Manchester-by-the-Sea, Mass. – Great Britain and Ireland’s Bridget Jackson is one of her team’s most devoted supporters. She’s a three-time player (1958, ’64 and ’68) and for many years was a selector who helped determine the players on the GB&I team.
With Diane Bailey, Jackson is the only other person on this site who has the MBE, Member of the British Empire. She was just a child during World War II but even though she was just four years old, she well remembers the day her grandmother and aunt were killed by German bombs.
The German plane was flying back to its base and the pilot just decided to unleash a string of bombs as he returned, Jackson recalled. One of them fell on the house where my grandmother and aunt were and I remember my father getting a call to come quickly.

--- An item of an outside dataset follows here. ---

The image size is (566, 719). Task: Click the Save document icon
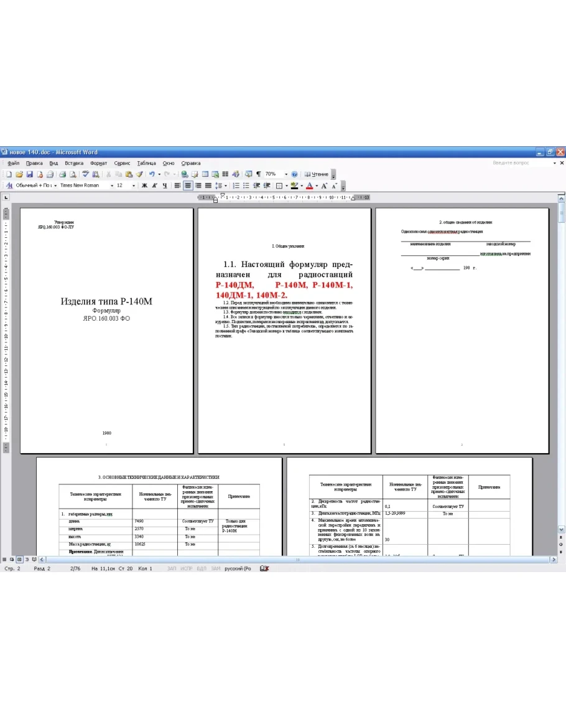(x=29, y=174)
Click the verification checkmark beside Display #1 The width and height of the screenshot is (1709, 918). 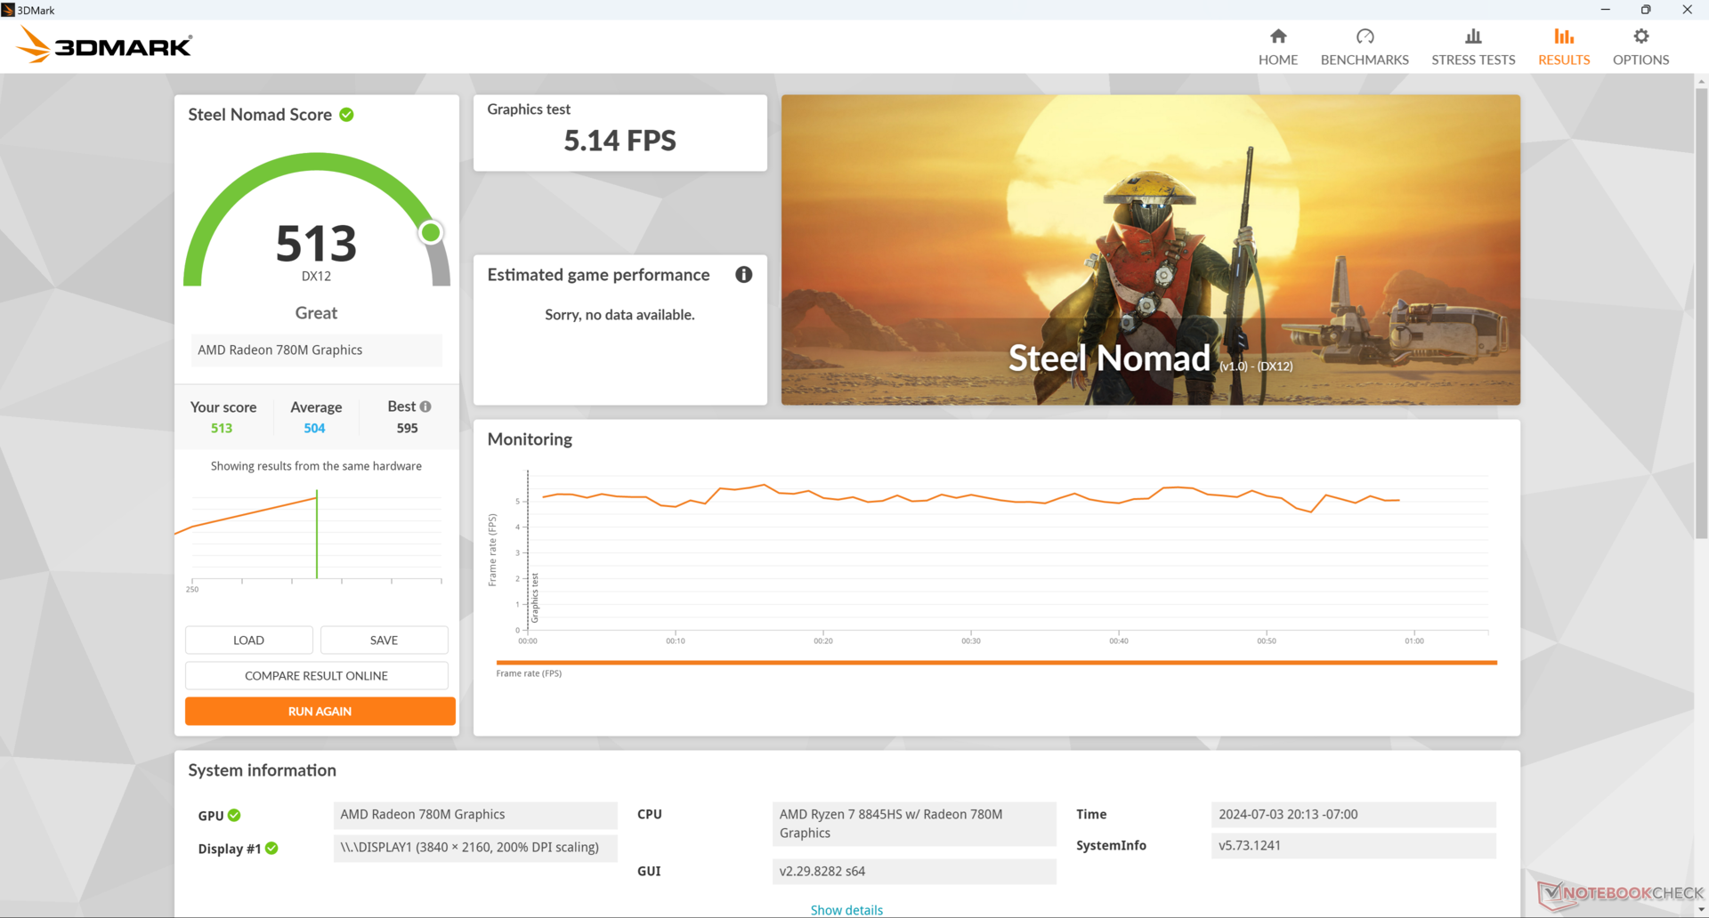point(271,849)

It was an odd and fateful occurrence, one of many in Jackson’s life. Most of these events, however, fortunately happened in golf. In 1958, when Irish player Philomena Garvey withdrew because the LGU had not included the Irish flag in its Curtis Cup emblem, it was Jackson, as the reserve, who got the nod to play. That year, at Brae Burn C.C., the GB&I Team, having won in 1956, retained the Curtis Cup by tying the USA.
Jackson also played at Royal Porthcawl in 1964 and lost to the cheery Peggy Conley in singles, 1 up. I lost to her on the last hole and I was later told that when she hit a sweeping hook off the 18th tee, Henry Longhurst (the large and famous British journalist and broadcaster) got in the way of the ball and it stayed in bounds, Jackson said.
Jackson played her way into the final of the British Ladies Open Amateur against Carol Sorenson and again fate intervened. All square after 36, they teed off on the 37th. I hit a most superb 4-iron for my approach but it went through the green, she recalled. Carol went down a club, hit the green, and thank you very much.
The 37th was a key hole more than once in Jackson’s life. She also won the Canadian Women’s Open Amateur on the 37th. And Peggy Conley reappeared in the 1968 Curtis Cup match, Jackson’s last as a GB&I player. Jackson was told by a teammate that on the 18th hole, Conley’s wayward ball rebounded off a spectator and got kicked back toward the green. They halved the match.
But I am convinced that as many good things as bad happen to you in golf, Jackson chuckled.
For so many Curtis Cup Matches, Jackson was there. She was there when GB&I won one cup and there when it lost two. She was there as a selector when Laura Davies was chosen for the 1984 Curtis Cup GB&I Team, a controversial selection because some said Davies was not ready. Of course, Davies was one of the most naturally talented of all women golfers, winning the 1987 U.S. Women’s Open in a playoff at Plainfield (N.J.) Country Club and dozens of other titles.
Jackson was there in 1986 when GB&I reemerged at Prairie Dunes C.C. in Hutchinson, Kan., winning for the first time on American soil and for the third time outright. She was there when GB&I won in 1988 and 1992, tied in ’94 and won again in 1996.
And she is here at Essex County Club, hoping for yet another GB&I victory, a survivor of many of golf’s battles and the happy recipient of many of its honors.